Consultant, auditor and GBTA-Australia & New Zealand director Tony O’Connor discusses how TMCs, online booking tools and travel buyers should work together to make corporate travel economics more sensible.
Many corporate travel buyers would say they are not totally happy with the travel supply chain. It is classically conflicted. The rise of NDC and maturation of online booking tools present an opportunity to finally fix it.
First, here’s a history lesson on how we got into the current situation.
In 1947, the International Air Transport Association held its first worldwide Traffic Conference in Rio de Janeiro where it passed over 400 resolutions. Many of these pertained to airfare construction, pricing and agency appointment procedures. The result was tight governmental regulation and control over airfares. One of IATA’s stated aims was to limit competition between airlines. This quickly gave rise to travel agents; in 1952 the “pattern for airline-agent relations was set with the introduction of the Standard Agency Agreement,” according to IATA. Travel agents, with the customer interface, found themselves able to sell customer preference to airlines (and hotels). The price for their preference was a kickback, also known as a commission.
Agents sensibly consolidated into buying groups so they had ever larger blocks of preference to sell to the airlines and hotels. Commissions got bigger, and the costs of distribution and of travel increased accordingly.
Travel management companies grew out of the retail travel agency model, retaining the basic sales agent structure. Today, as is evidenced by those that are publicly listed, TMCs earn about two-thirds of their revenue through commissions from airlines, hotels and global distribution systems. Commercially, they are still primarily sales agents. This is a serious conflict of interest for TMCs.
Up until the 1990s, TMCs charged no fees and earned all their revenue from supplier commissions. Because a large part of the commissions were confidential, their sum, being the effective fee to the client, was unknowable and therefore high.

Around the turn of the century, buyers began pushing the fee-for-service model, whereby TMCs would be paid a service fee and receive nothing else. But commissions were cemented into the supply chain by settlement systems and contractual arrangements. With the flow of commissions unstoppable, buyers asked to receive them. What followed was a 20-year mug’s game. Commissions were too complicated, confidential and hard to get at. Few buyers ever received much commission income. Most was kept by TMCs. Visible base commissions fell due to more direct retail selling enabled by the internet, but at the same time overrides and marketing funds grew and offset much of the reduction. And TMCs could then also charge fees!
That brings us to today.
We again have an opportunity to wash costly bias and conflict out of the travel supply chain. Two things are happening that combine to present a real window of opportunity, but it won’t stay open for long.
The first is the second stage in the rise of online booking tools. OBTs have always been limited in their capacity to handle complex and international bookings. Forget the chatbots and predictive itineraries. These are just the latest shiny baubles in the shop window. The main game is to be able to manage all bookings by delivering all the necessary inventory and options. When that happens, the OBT replaces the TMCs — except for some support service and maybe a little consulting.

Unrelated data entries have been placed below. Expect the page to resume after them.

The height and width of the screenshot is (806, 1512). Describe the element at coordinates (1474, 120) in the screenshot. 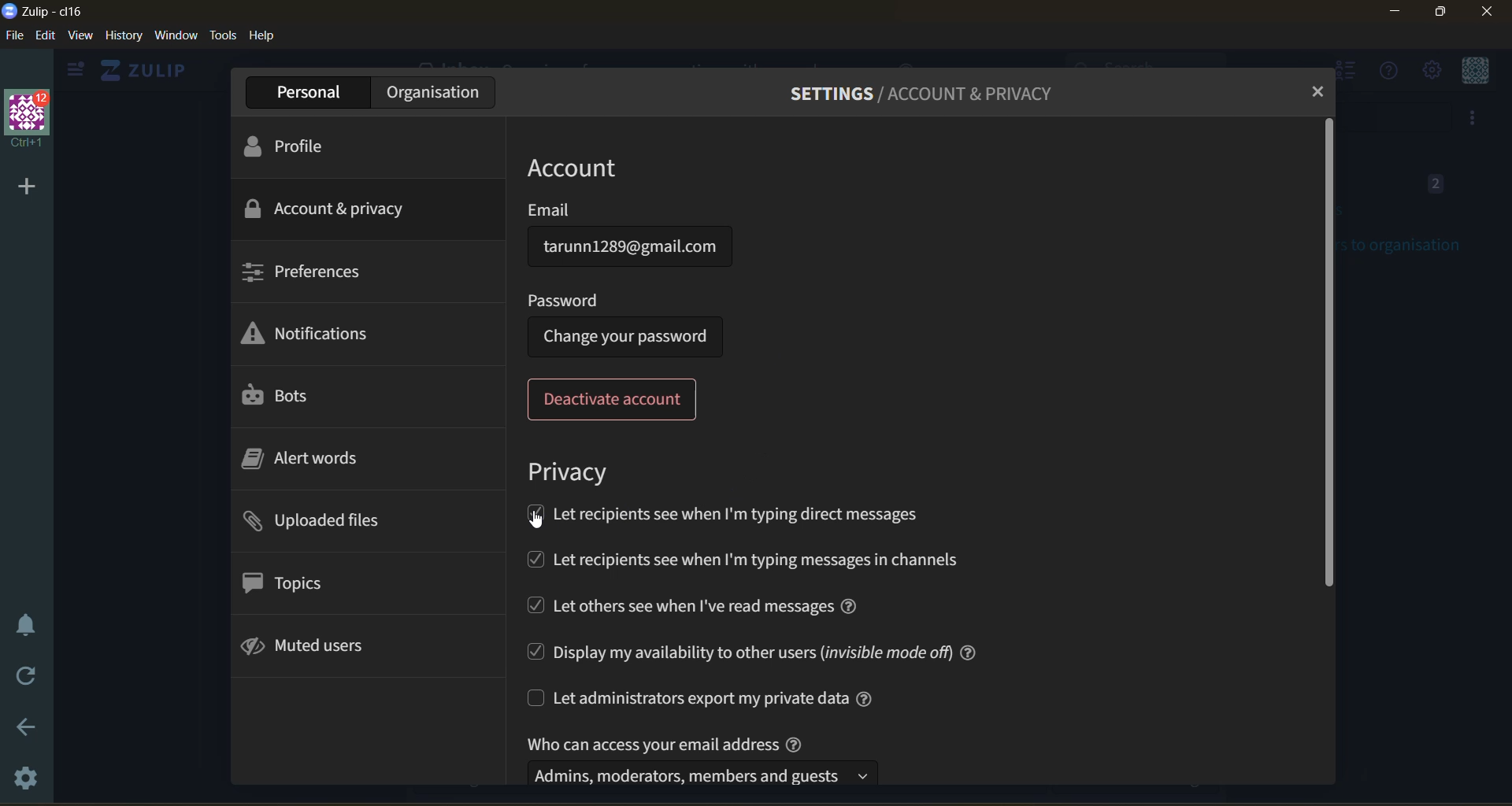

I see `option to invite users to organisation` at that location.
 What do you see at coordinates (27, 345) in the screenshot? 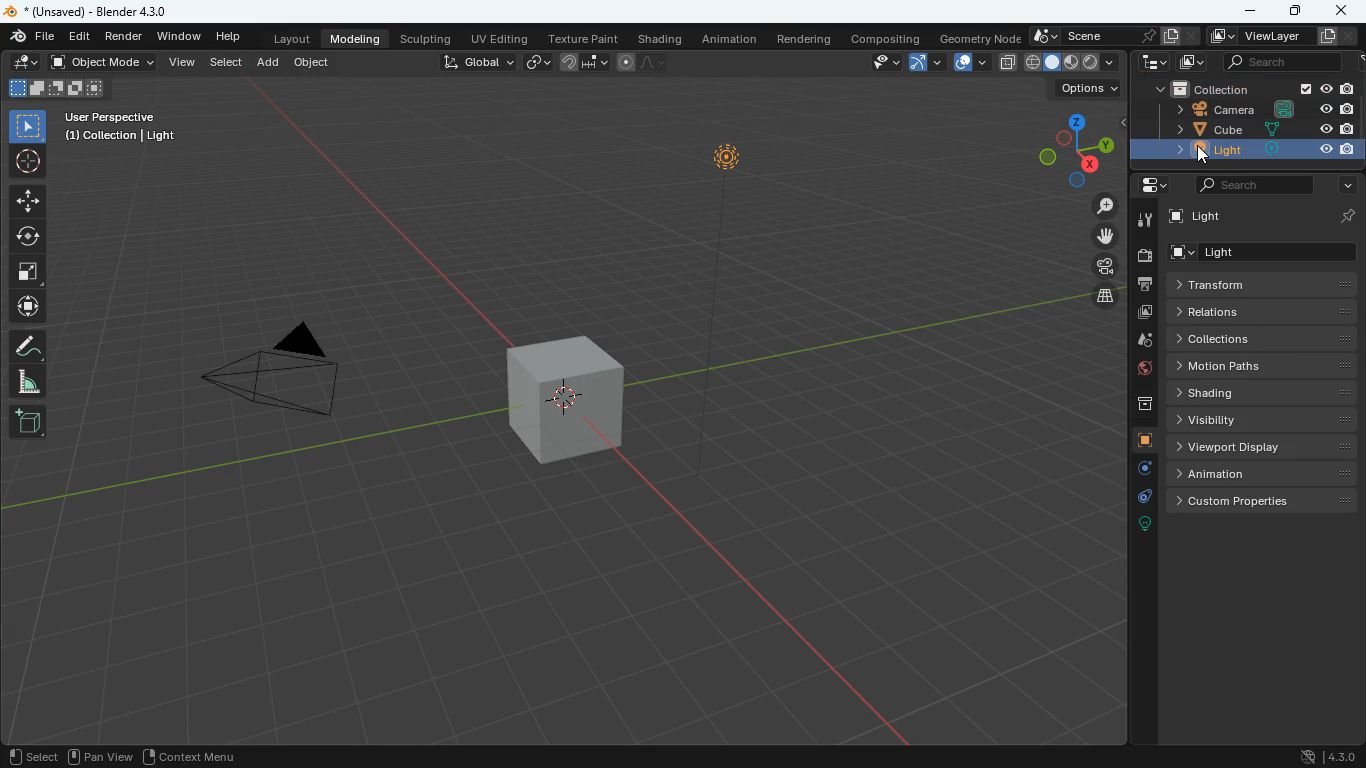
I see `draw` at bounding box center [27, 345].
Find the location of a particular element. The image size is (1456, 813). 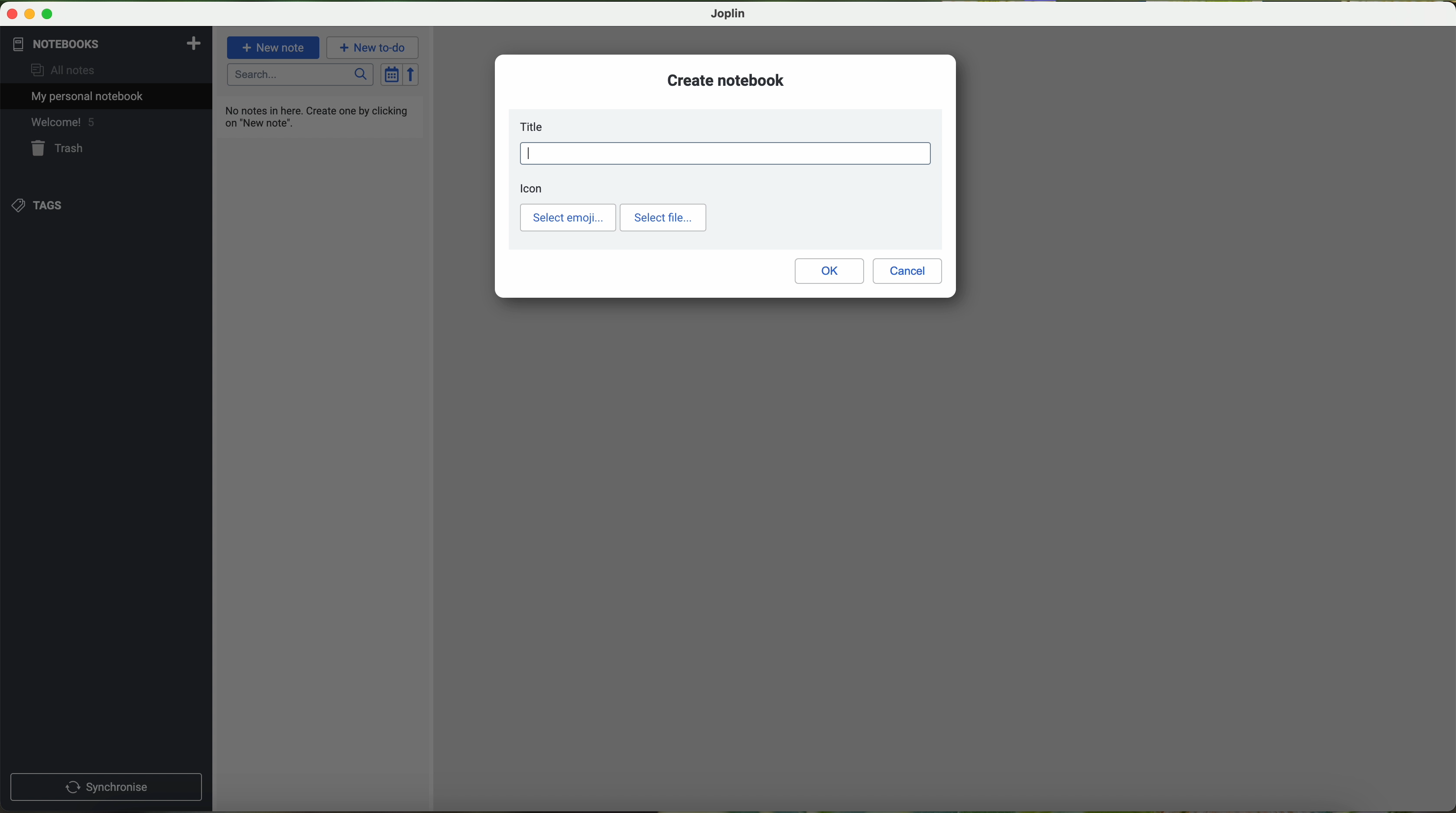

joplin is located at coordinates (728, 13).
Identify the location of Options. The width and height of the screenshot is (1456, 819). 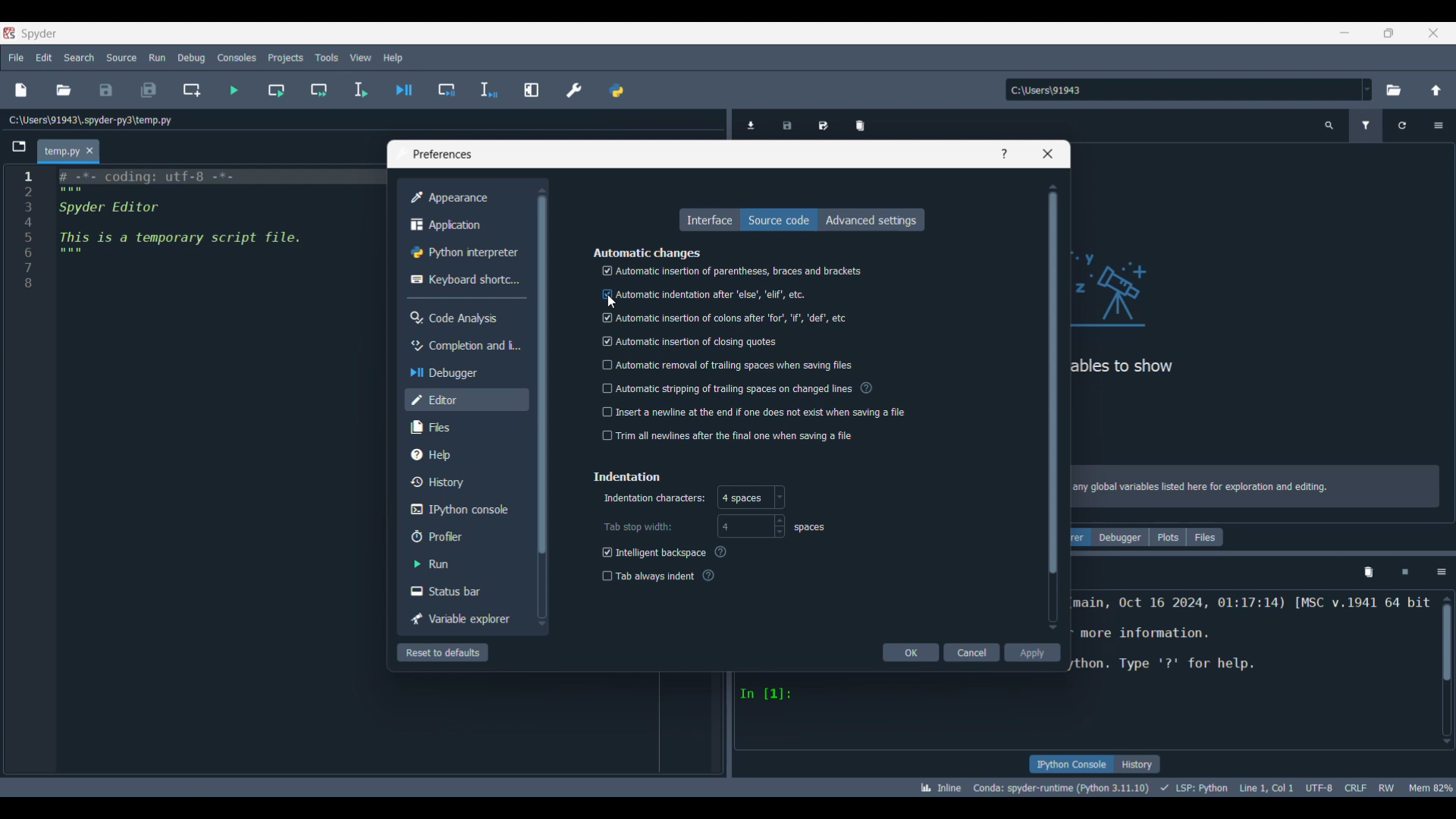
(1442, 573).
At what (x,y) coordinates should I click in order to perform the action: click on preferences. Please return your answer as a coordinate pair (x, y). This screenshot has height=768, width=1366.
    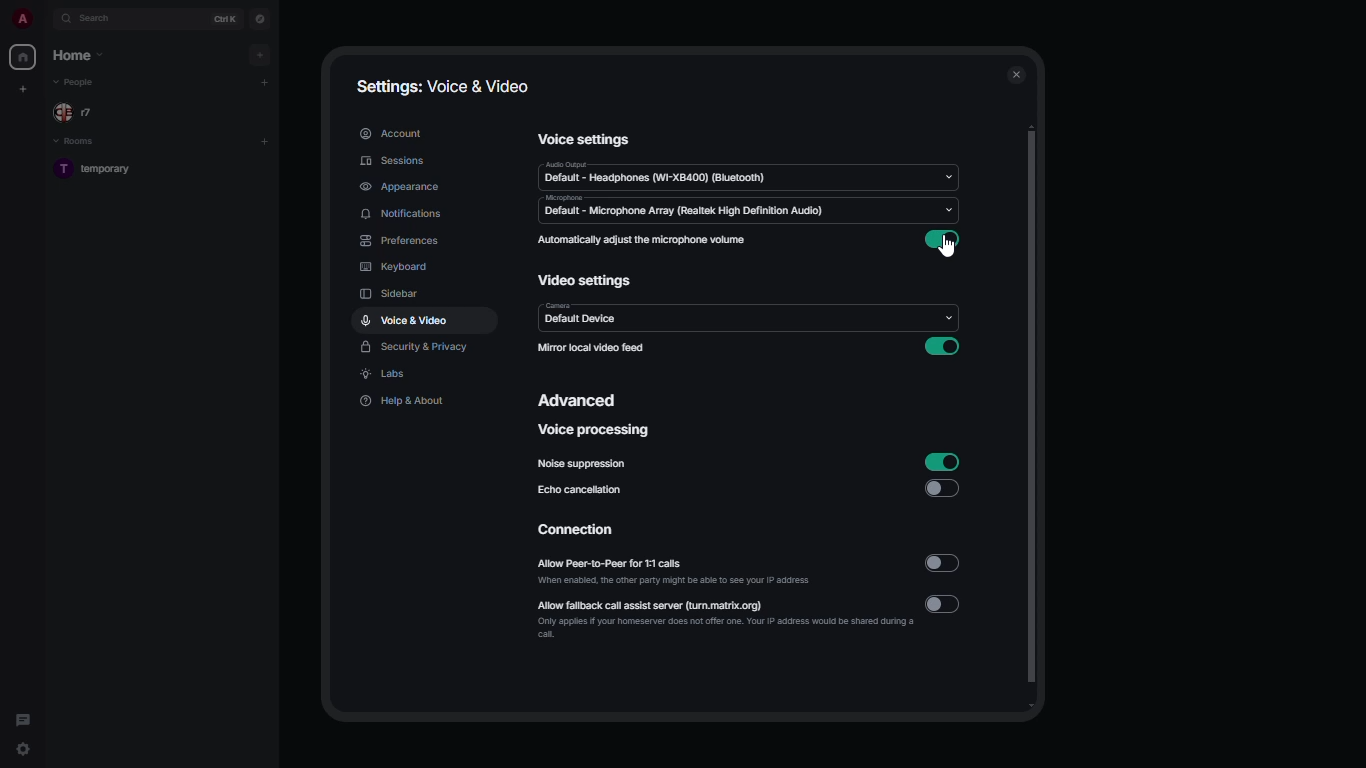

As this eventuality draws nearer, we have the opportunity to influence the commercial model of the newly forming OBT-TMCs. If OBTs just compete for and secure the existing flow of airline, hotel and GDS commissions, the opportunity will have been lost. With OBTs presumably eager to enhance revenues, and with airlines and hotels still keen to buy preference, it would likely take a concerted campaign by buyers to get a different outcome. We tried 20 years ago (even though it failed in the end), and we can try again today.
In one sense, NDC helps because it throws the cards into the air. On paper, NDC removes a large revenue flow to the TMC: its GDS commissions in the form of segment fees. TMC acquiescence almost certainly has meant that new background deals between airlines and TMCs soften this impact. But with distribution power shifting to the airlines, this is likely a temporary salve to TMC revenue loss. The TMC model is under real pressure. This should hasten the rise of OBTs and others that have not grown dependent on GDS commissions.
Incidentally, I don’t think that many current TMCs will disappear. They’ll morph, consolidate and survive, especially the larger ones, as they’ve always done. But their systems/services mix will change. I expect the survivors will combine the best IT with good consulting services. TMCs’ investments for in-house IT are ever-increasing.
Buyers have not been meaningfully included in plans for restructuring. Some surveying sponsored by a GDS or an airline doesn’t amount to much. Unless forced to, why would the airline power brokers of NDC — with some newly agreeable TMCs and GDSs in their contrails — compromise the opportunity for greater revenue realized via NDC by factoring in buyer interests?
Buyers need to push their way into the meeting room, armed with their spending power. It won’t happen by filling in a questionnaire.
NDC and online booking tools combine to present an opportunity to reduce distribution and travel costs by finally taking the commission-for-preference deal out of the supply chain. If it just moves from TMCs to IT providers, the window has shut.
We deserve a better supply chain; 1947 was a long time ago.